_What is required_
Return, word for word, the part of the Thomas Barnes biography below that runs from "- Born: 13 February" up to and including "and educational reformer.".

- Born: 13 February 1747 Warrington, Cheshire, England
- Died: 27 June 1810 (aged 63)
- Education: Warrington Academy;
- Occupations: Unitarian minister; Educational reformer;

= Thomas Barnes (Unitarian) =

English Unitarian minister and educational reformer (1747–1810)

Thomas Barnes (1747–1810) was an English Unitarian minister and educational reformer.

==Background==
He was the son of William Barnes, of Warrington. His mother was Elizabeth, daughter of the Rev. Thomas Blinston, of Wigan. He was born on 13 February 1747, and he lost his father when he was in his third year. He received his elementary education at Warrington grammar school, and later in the Warrington Academy. He was subsequently licensed as a preacher of the gospel, and became minister of the congregation at Cockey Moor (Ainsworth, near Bolton) in 1768. He remained there for eleven years. When he left, the numbers in attendance had trebled.

_Data section_
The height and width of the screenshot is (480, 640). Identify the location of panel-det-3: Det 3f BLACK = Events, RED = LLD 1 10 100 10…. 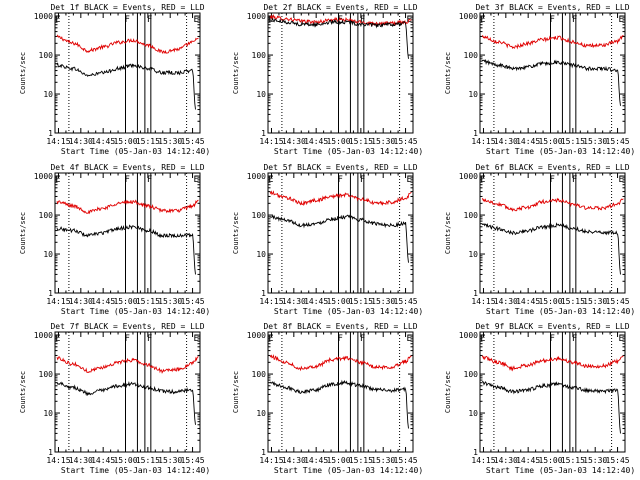
(540, 80).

_Answer to the exercise_
- Born: 13 February 1747 Warrington, Cheshire, England
- Died: 27 June 1810 (aged 63)
- Education: Warrington Academy;
- Occupations: Unitarian minister; Educational reformer;

= Thomas Barnes (Unitarian) =

English Unitarian minister and educational reformer (1747–1810)

Thomas Barnes (1747–1810) was an English Unitarian minister and educational reformer.